- Task brief:
Rewrite the following lines as a numbered list, omitting any blank lines.

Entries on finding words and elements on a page
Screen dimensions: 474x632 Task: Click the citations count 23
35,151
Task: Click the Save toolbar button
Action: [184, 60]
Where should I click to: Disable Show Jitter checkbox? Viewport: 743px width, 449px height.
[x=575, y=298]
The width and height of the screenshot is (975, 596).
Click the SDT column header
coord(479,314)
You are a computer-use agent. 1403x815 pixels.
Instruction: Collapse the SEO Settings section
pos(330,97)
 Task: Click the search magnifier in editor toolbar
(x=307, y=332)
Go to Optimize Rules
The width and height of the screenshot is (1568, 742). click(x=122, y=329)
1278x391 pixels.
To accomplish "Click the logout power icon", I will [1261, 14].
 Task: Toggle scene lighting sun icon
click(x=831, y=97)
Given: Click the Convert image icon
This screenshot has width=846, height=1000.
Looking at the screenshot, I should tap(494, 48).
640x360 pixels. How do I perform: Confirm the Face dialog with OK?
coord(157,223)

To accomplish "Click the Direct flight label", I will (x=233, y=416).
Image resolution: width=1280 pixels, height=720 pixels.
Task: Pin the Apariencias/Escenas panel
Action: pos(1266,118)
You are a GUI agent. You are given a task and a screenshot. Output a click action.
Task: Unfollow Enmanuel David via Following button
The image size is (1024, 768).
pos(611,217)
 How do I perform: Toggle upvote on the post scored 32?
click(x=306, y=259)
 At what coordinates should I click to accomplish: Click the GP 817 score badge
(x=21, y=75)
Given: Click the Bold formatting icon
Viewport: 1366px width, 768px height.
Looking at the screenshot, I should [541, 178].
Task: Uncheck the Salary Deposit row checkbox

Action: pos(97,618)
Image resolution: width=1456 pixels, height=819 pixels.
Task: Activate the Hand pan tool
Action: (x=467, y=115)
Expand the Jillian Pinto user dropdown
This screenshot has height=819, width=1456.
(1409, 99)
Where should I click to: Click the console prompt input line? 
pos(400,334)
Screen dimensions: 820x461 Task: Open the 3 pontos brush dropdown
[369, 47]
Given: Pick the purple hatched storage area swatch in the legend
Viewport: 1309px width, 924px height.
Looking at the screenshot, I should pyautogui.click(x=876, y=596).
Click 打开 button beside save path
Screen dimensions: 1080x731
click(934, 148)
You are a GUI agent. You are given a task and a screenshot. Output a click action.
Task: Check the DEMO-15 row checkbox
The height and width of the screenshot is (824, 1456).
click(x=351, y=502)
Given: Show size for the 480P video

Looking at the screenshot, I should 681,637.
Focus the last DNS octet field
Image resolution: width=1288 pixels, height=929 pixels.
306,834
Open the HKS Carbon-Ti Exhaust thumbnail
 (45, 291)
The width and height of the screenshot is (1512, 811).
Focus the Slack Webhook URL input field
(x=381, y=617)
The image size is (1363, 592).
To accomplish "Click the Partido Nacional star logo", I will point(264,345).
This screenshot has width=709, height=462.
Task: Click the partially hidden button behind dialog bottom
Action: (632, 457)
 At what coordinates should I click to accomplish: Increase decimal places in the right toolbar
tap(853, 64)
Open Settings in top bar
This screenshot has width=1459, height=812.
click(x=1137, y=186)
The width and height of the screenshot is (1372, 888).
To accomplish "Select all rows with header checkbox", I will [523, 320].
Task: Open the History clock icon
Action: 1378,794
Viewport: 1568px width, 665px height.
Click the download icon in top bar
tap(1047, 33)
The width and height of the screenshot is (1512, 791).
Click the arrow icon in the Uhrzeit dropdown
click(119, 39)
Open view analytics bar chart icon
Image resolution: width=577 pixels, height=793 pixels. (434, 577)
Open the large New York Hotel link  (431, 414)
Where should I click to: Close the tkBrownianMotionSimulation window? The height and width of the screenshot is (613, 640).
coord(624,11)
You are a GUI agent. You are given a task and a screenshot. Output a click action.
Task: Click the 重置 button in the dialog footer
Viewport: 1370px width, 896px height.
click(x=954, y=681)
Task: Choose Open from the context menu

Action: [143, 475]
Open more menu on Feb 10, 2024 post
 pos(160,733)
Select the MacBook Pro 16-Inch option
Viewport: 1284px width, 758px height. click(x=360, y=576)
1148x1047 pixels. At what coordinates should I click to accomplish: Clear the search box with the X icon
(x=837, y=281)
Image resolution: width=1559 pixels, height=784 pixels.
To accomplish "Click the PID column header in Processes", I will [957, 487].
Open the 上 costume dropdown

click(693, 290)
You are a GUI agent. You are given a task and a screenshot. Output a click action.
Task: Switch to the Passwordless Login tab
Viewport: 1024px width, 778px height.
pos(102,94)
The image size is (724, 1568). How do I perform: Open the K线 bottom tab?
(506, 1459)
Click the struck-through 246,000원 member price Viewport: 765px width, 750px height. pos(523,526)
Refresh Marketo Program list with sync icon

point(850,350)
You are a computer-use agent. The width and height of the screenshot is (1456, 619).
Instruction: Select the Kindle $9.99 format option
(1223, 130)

- Task result:
1. Screen dimensions: 474x632 Task: Click the citations count 23
2. 35,151
3. Task: Click the Save toolbar button
4. Action: [184, 60]
5. Where should I click to: Disable Show Jitter checkbox? Viewport: 743px width, 449px height.
6. [x=575, y=298]
7. The width and height of the screenshot is (975, 596).
8. Click the SDT column header
9. coord(479,314)
10. You are a computer-use agent. 1403x815 pixels.
11. Instruction: Collapse the SEO Settings section
12. pos(330,97)
13.  Task: Click the search magnifier in editor toolbar
14. (x=307, y=332)
15. Go to Optimize Rules
16. The width and height of the screenshot is (1568, 742). click(x=122, y=329)
17. 1278x391 pixels.
18. To accomplish "Click the logout power icon", I will [1261, 14].
19.  Task: Toggle scene lighting sun icon
20. click(x=831, y=97)
21. Given: Click the Convert image icon
22. This screenshot has width=846, height=1000.
23. Looking at the screenshot, I should tap(494, 48).
24. 640x360 pixels. How do I perform: Confirm the Face dialog with OK?
25. coord(157,223)
26. To accomplish "Click the Direct flight label", I will (x=233, y=416).
27. Image resolution: width=1280 pixels, height=720 pixels.
28. Task: Pin the Apariencias/Escenas panel
29. Action: pos(1266,118)
30. You are a GUI agent. You are given a task and a screenshot. Output a click action.
31. Task: Unfollow Enmanuel David via Following button
32. The image size is (1024, 768).
33. pos(611,217)
34.  How do I perform: Toggle upvote on the post scored 32?
35. click(x=306, y=259)
36.  At what coordinates should I click to accomplish: Click the GP 817 score badge
37. (x=21, y=75)
38. Given: Click the Bold formatting icon
39. Viewport: 1366px width, 768px height.
40. Looking at the screenshot, I should [541, 178].
41. Task: Uncheck the Salary Deposit row checkbox
42. Action: pos(97,618)
43. Image resolution: width=1456 pixels, height=819 pixels.
44. Task: Activate the Hand pan tool
45. Action: (x=467, y=115)
46. Expand the Jillian Pinto user dropdown
47. This screenshot has height=819, width=1456.
48. (1409, 99)
49. Where should I click to: Click the console prompt input line? 
50. pos(400,334)
51. Screen dimensions: 820x461 Task: Open the 3 pontos brush dropdown
52. [369, 47]
53. Given: Pick the purple hatched storage area swatch in the legend
54. Viewport: 1309px width, 924px height.
55. Looking at the screenshot, I should pyautogui.click(x=876, y=596).
56. Click 打开 button beside save path
57. Screen dimensions: 1080x731
58. click(934, 148)
59. You are a GUI agent. You are given a task and a screenshot. Output a click action.
60. Task: Check the DEMO-15 row checkbox
61. The height and width of the screenshot is (824, 1456).
62. click(x=351, y=502)
63. Given: Show size for the 480P video
64. Looking at the screenshot, I should 681,637.
65. Focus the last DNS octet field
66. Image resolution: width=1288 pixels, height=929 pixels.
67. 306,834
68. Open the HKS Carbon-Ti Exhaust thumbnail
69.  (45, 291)
70. The width and height of the screenshot is (1512, 811).
71. Focus the Slack Webhook URL input field
72. (x=381, y=617)
73. The image size is (1363, 592).
74. To accomplish "Click the Partido Nacional star logo", I will point(264,345).
75. This screenshot has width=709, height=462.
76. Task: Click the partially hidden button behind dialog bottom
77. Action: (632, 457)
78.  At what coordinates should I click to accomplish: Increase decimal places in the right toolbar
79. tap(853, 64)
80. Open Settings in top bar
81. This screenshot has width=1459, height=812.
82. click(x=1137, y=186)
83. The width and height of the screenshot is (1372, 888).
84. To accomplish "Select all rows with header checkbox", I will [523, 320].
85. Task: Open the History clock icon
86. Action: 1378,794
87. Viewport: 1568px width, 665px height.
88. Click the download icon in top bar
89. tap(1047, 33)
90. The width and height of the screenshot is (1512, 791).
91. Click the arrow icon in the Uhrzeit dropdown
92. click(119, 39)
93. Open view analytics bar chart icon
94. Image resolution: width=577 pixels, height=793 pixels. (434, 577)
95. Open the large New York Hotel link  (431, 414)
96. Where should I click to: Close the tkBrownianMotionSimulation window? The height and width of the screenshot is (613, 640).
97. coord(624,11)
98. You are a GUI agent. You are given a task and a screenshot. Output a click action.
99. Task: Click the 重置 button in the dialog footer
100. Viewport: 1370px width, 896px height.
101. click(x=954, y=681)
102. Task: Choose Open from the context menu
103. Action: [143, 475]
104. Open more menu on Feb 10, 2024 post
105.  pos(160,733)
106. Select the MacBook Pro 16-Inch option
107. Viewport: 1284px width, 758px height. click(x=360, y=576)
108. 1148x1047 pixels. At what coordinates should I click to accomplish: Clear the search box with the X icon
109. (x=837, y=281)
110. Image resolution: width=1559 pixels, height=784 pixels.
111. To accomplish "Click the PID column header in Processes", I will [957, 487].
112. Open the 上 costume dropdown
113. click(693, 290)
114. You are a GUI agent. You are given a task and a screenshot. Output a click action.
115. Task: Switch to the Passwordless Login tab
116. Viewport: 1024px width, 778px height.
117. pos(102,94)
118. The image size is (724, 1568). How do I perform: Open the K线 bottom tab?
119. (506, 1459)
120. Click the struck-through 246,000원 member price Viewport: 765px width, 750px height. pos(523,526)
121. Refresh Marketo Program list with sync icon
122. point(850,350)
123. You are a computer-use agent. The width and height of the screenshot is (1456, 619).
124. Instruction: Select the Kindle $9.99 format option
125. (1223, 130)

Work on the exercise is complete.